Consumers beware: Common money scam tactics
Based on the findings of the Consumer Fraud Task Force explore the five most common tactics used to scam consumer's money.
On August 2, the Consumer Fraud Task Force, a coalition of local, state, and federal government agencies and non-profit business and consumer groups in Missouri and Illinois including the Better Business Bureau, issued a report describing the most common tactics used by thieves in an effort to scam your money.
The report specifically urged consumers to be on alert for the following five scams:
- Advance loan scam
This scam targets consumers who either get a call offering them a loan or who apply on-line for a loan at what appears to be a legitimate lender. In either case, there really is no lender but rather a scammer, who after accepting an advance fee of some sort, vanishes.
- Sweepstakes scam
In this scam, a consumer receives an announcement telling them that they have won a sweepstakes and that their winnings will be delivered to them once they pay, by Western Union, MoneyGram, Green Dot MoneyPak or other hard to trace money transfer method, the taxes and/or other fees that are due. The scammer may even send the “prize winner” a legitimate looking check to help pay the alleged taxes hoping that the recipient will deposit the fake check and then send the scammer a good check for the “taxes.”
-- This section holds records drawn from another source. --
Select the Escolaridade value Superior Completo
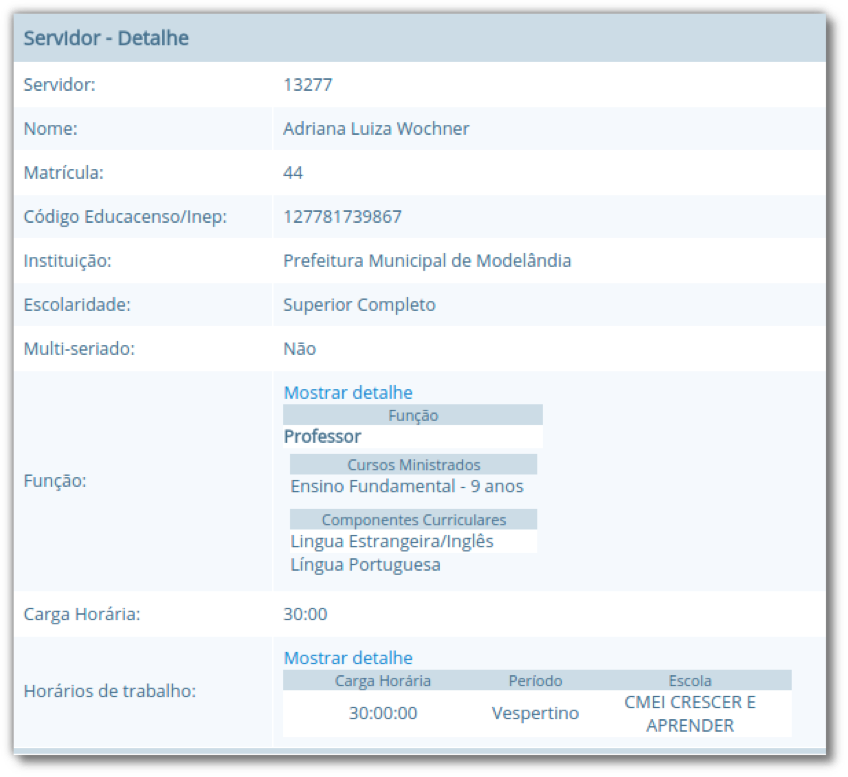Viewport: 848px width, 777px height. coord(360,305)
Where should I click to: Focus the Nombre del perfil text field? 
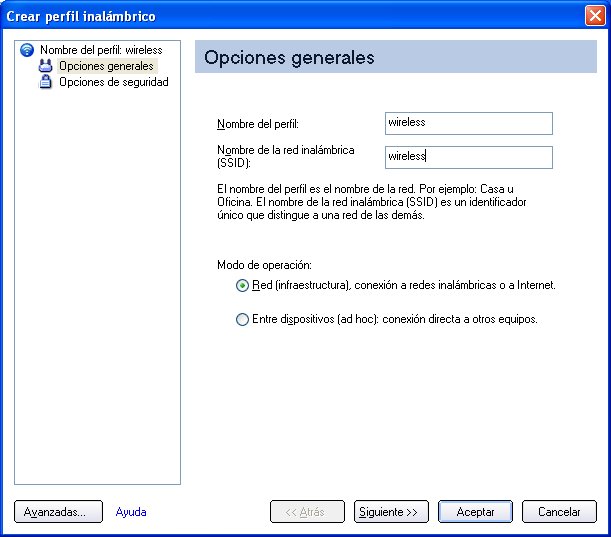[x=469, y=123]
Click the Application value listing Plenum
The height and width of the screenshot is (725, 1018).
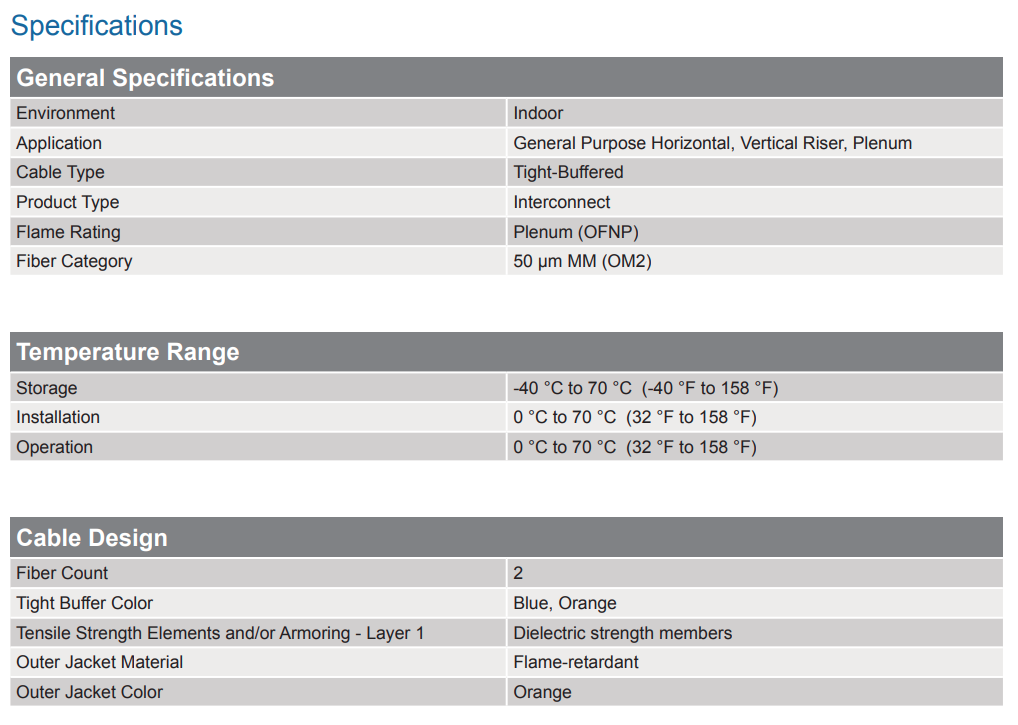point(712,143)
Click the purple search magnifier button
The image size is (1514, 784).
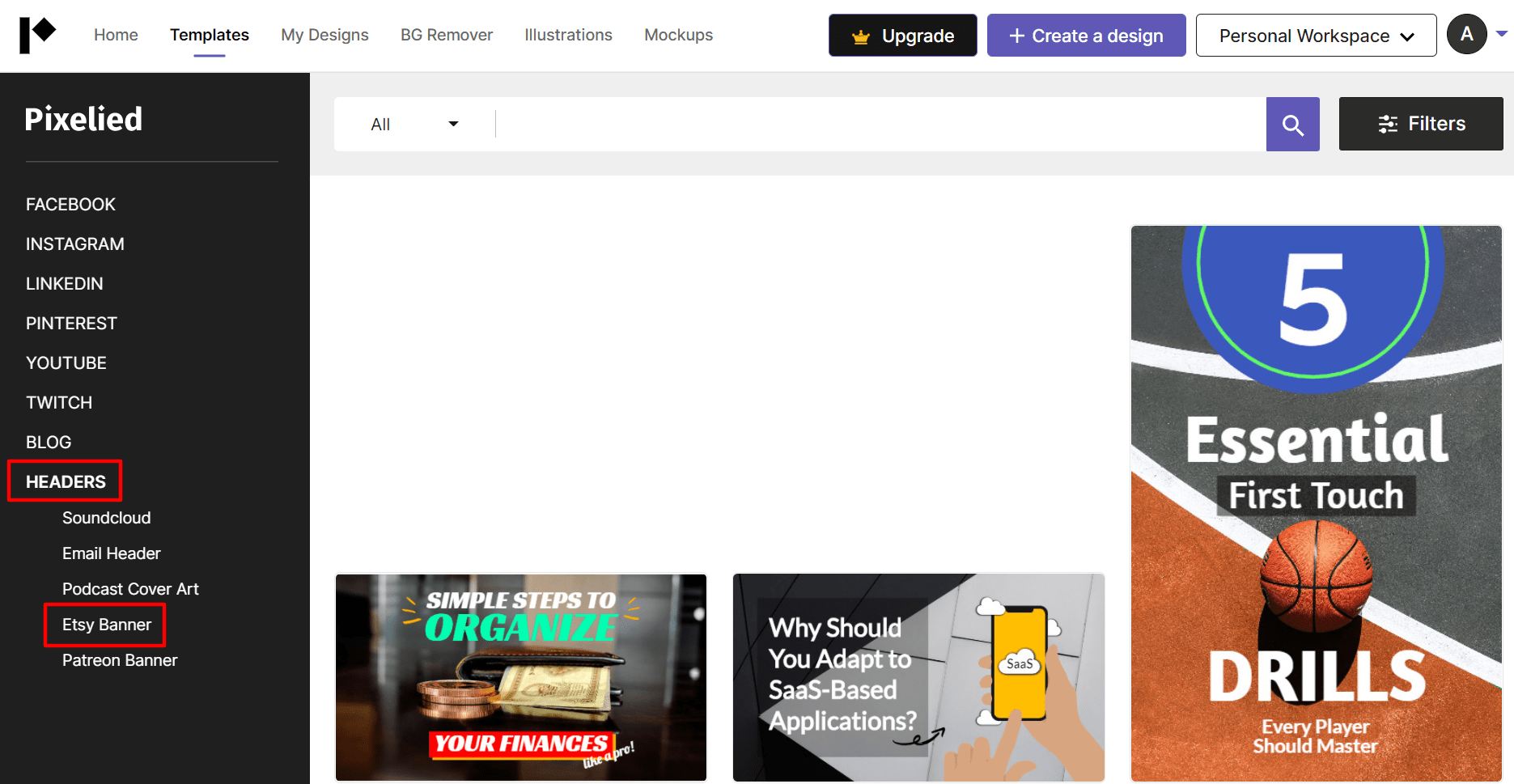(x=1292, y=125)
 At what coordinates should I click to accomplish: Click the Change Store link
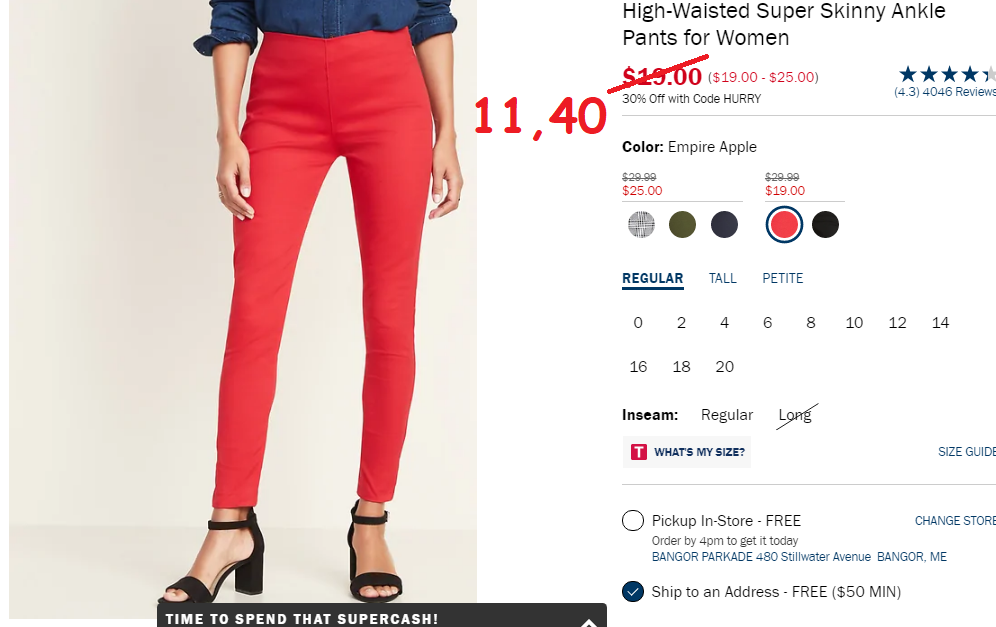pos(955,521)
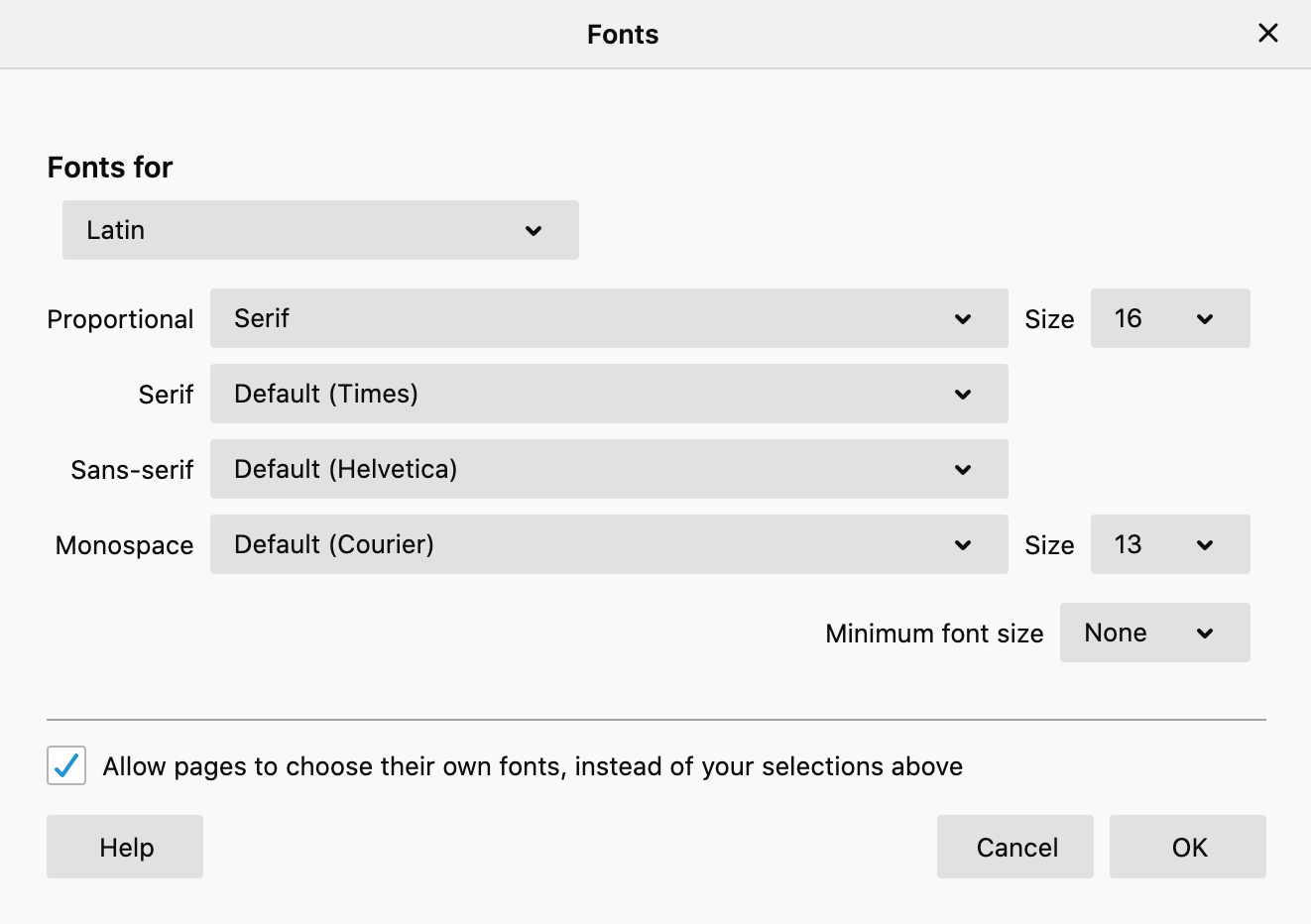Image resolution: width=1311 pixels, height=924 pixels.
Task: Click the Fonts dialog title
Action: coord(623,35)
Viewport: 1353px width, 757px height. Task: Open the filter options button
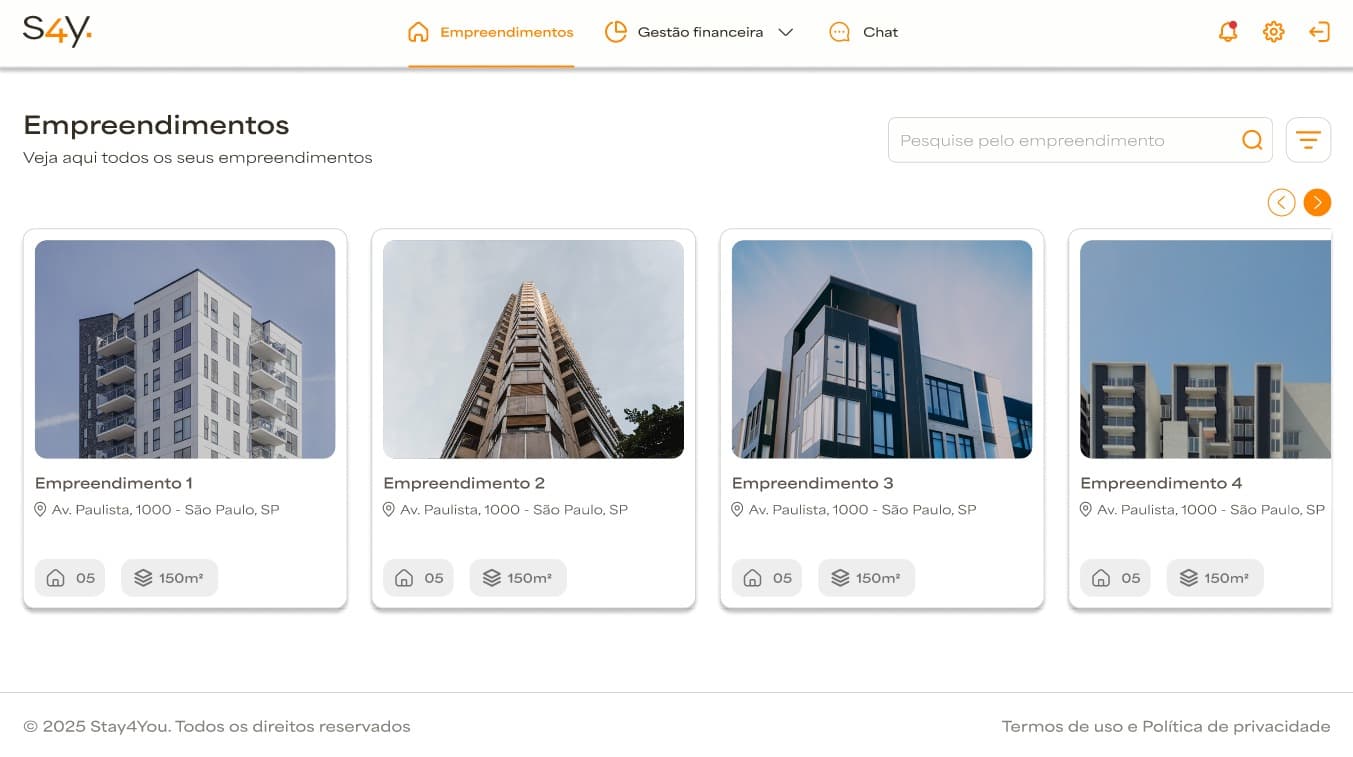[x=1308, y=140]
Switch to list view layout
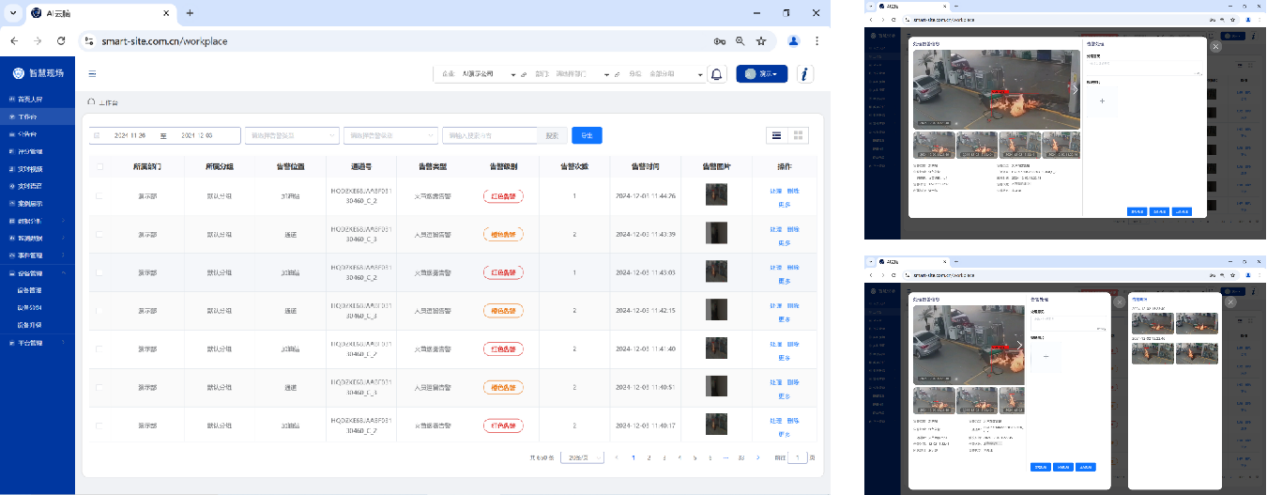The height and width of the screenshot is (495, 1267). click(x=775, y=135)
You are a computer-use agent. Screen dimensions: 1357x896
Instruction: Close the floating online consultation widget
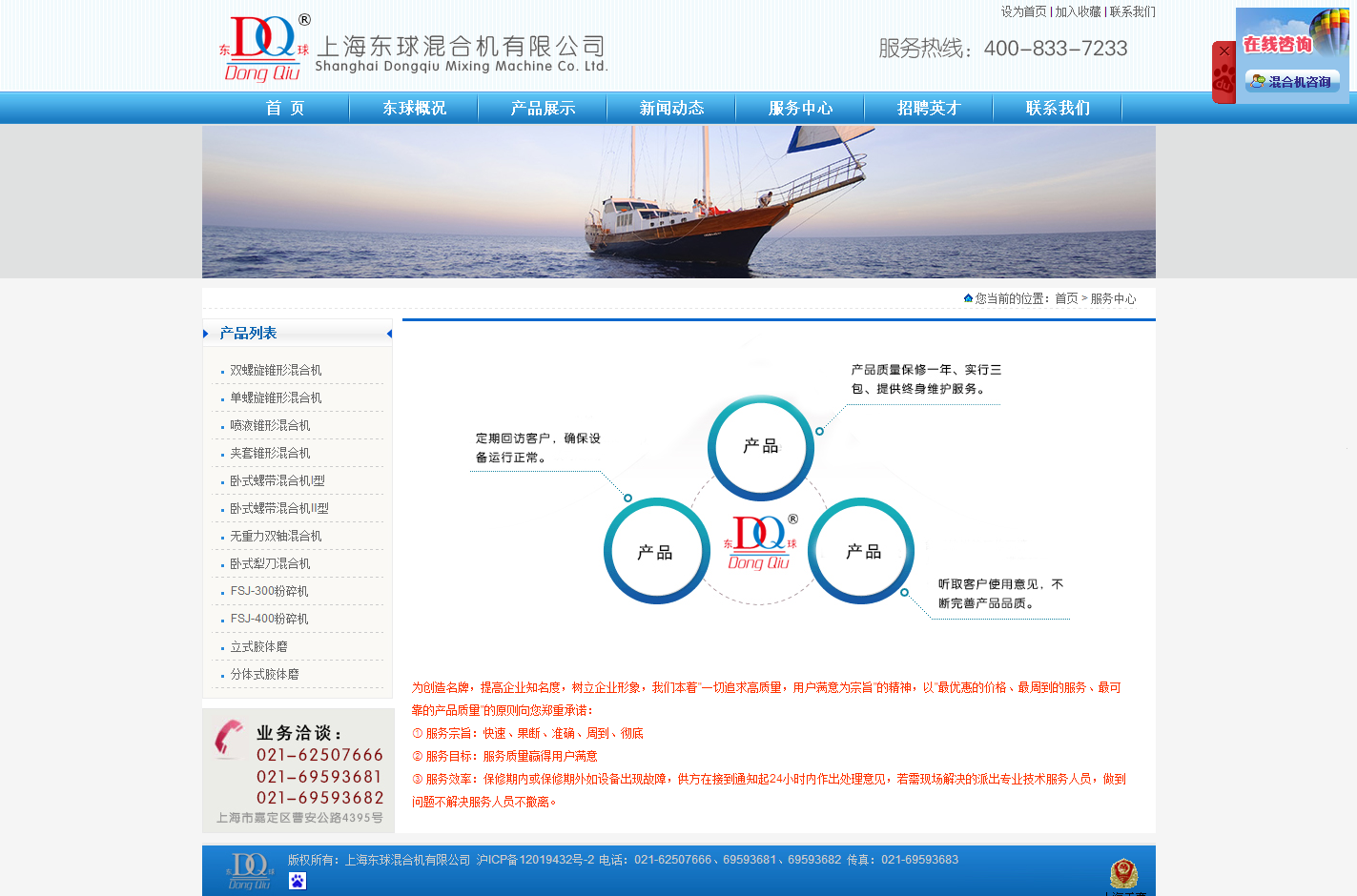(x=1223, y=51)
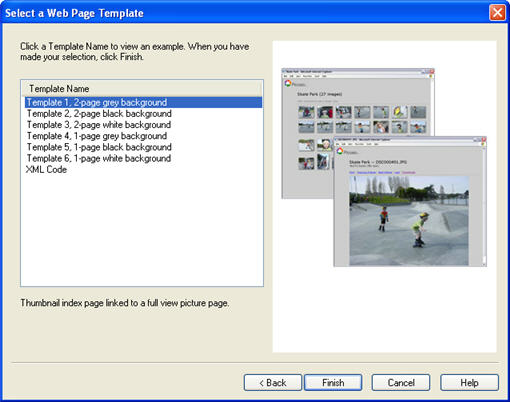Click the Template Name column header
The width and height of the screenshot is (510, 402).
(x=142, y=89)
In this scam, a person looking to make some extra money accepts a job as a “secret shopper” for what appears to be a legitimate company. The “secret shopper” is sent a legitimate looking check and instructed to keep part of it and to use the rest to “shop” various businesses including MoneyGram and Western Union by sending a significant portion of the check to an out-of-town recipient. The out-of-town recipient is, of course, the scammer who is hoping that the “secret shopper” deposits the fake check in their account and does their “shopping” with good funds.
- Craigslist scam
This scam can take several forms but the most common involves a scammer who responds to someone’s Craigslist ad. The scammer sends a phony check for more than the item has been advertised for. The scammer then requests a refund for the difference through some hard to track method such as Western Union or MoneyGram.
- Romance scam
In this scheme, the scammer feigns an attraction for or friendship with someone who has met them on-line and then asks for money.
According to the Consumer Fraud Task Force, “The message should be loud and clear: never, ever send money to somebody you don’t know or somebody you’ve recently met on-line, regardless of the reason they give you. And never give your bank account information or a Green Dot MoneyPak access number to anyone unless you are absolutely sure you know exactly who you are dealing with and it’s for a legitimate transaction.”